POLITICS

Dispute over spilled lunch led to jailhouse clash, Nelson Hart trial told

02/19/2015 09:16 EST | Updated 04/21/2015 05:59 EDT
ST. JOHN'S, N.L. - Nelson Hart told police a clash with prison guards started over a spilled lunch and escalated into a beating that left him bruised, an officer with the Royal Newfoundland Constabulary testified Thursday.

Hart, who was imprisoned in St. John's, N.L., pending an appeal of a murder conviction in the deaths of his twin daughters, was in court on three charges of making threats and one count of mischief to property.

Const. Matthew Dixon told provincial court the dispute began June 24, 2013, when, according to Hart, a prison guard shoved his lunch plate through his cell door slot and onto the floor.

A silent prison security camera video entered as evidence and played in court shows Hart laying on his bed as an item falls near the door.

Dixon said Hart told police he came out of his cell and when a guard told him his lunch was on the floor, he grabbed a kettle from the common kitchen area and threw it into a wall-mounted TV.

The video shows Hart whipping the kettle at the television. He then heads back into his cell when a male correctional officer shoves him into a wall and then onto the floor of his cell with two other guards behind.

Hart is seen on the video laying face down as those guards leave. Hart appears to be pointing and yelling toward his closed cell door before he lays down on the bed.

Minutes later, footage from outside the cell shows 10 guards responding. Eight enter Hart's cell and swarm him as they pull him to the floor and take him to a segregation unit with his pants around his ankles.
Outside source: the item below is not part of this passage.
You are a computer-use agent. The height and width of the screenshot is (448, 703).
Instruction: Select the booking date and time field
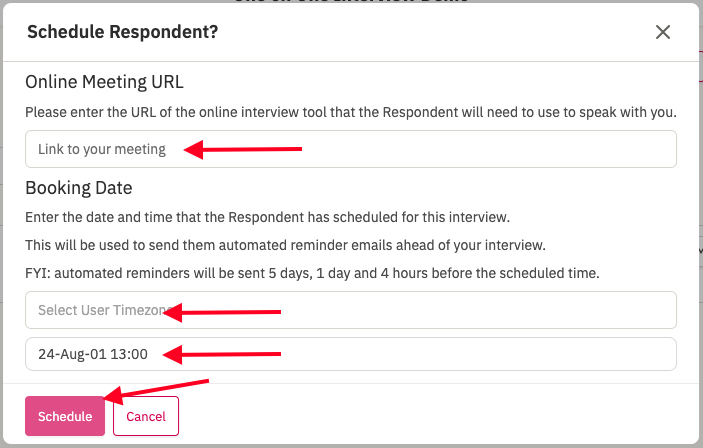(x=351, y=354)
Hart told police that at one point he was punched as one of the guards told him to "squeal like a pig," Dixon said.

Dixon testified that when he took Hart's statement two days after the incident, he saw purple bruising on his left shoulder, both upper arms and scratches behind his left ear.
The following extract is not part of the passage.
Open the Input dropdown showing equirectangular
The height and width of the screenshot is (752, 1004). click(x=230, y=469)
Hart's defence lawyer Jeff Brace later asked Jeff Mackey, the investigating Royal Newfoundland Constabulary officer, why he laid charges against Hart and not the guards.
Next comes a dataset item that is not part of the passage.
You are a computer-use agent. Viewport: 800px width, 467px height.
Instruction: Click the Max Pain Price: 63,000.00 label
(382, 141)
"I didn't see any punching going on there at all," Mackey replied as Brace reviewed the video with him.

Correctional officer Krista Williams also testified that, as far as she knew, none of the guards hit Hart.

She said she didn't know how Hart's lunch hit the floor. She said Hart was told another meal was on its way but he became volatile, telling the guards they were all "going to get it."

Williams said it's not unusual for at least six correctional officers to help remove inmates during a "cell extraction."

The trial continues April 1.

Hart, 46, has been free since the Crown decided last August it lacked enough evidence to retry him for murder in the 2002 drownings of his three-year-old daughters at Gander Lake.

A Supreme Court of Canada ruling last July concluded that confessions Hart made to police posing as gangsters during a so-called Mr. Big sting were inadmissible. It said those tactics potentially infringed Hart's Charter rights and cast doubt on the reliability of evidence drawn from similar investigations across Canada.

The judgment affirmed a 2012 appeal court decision overturning Hart's 2007 first-degree murder conviction and life sentence.

Hart was convicted Wednesday of threatening a guard in a separate prison incident in January 2013.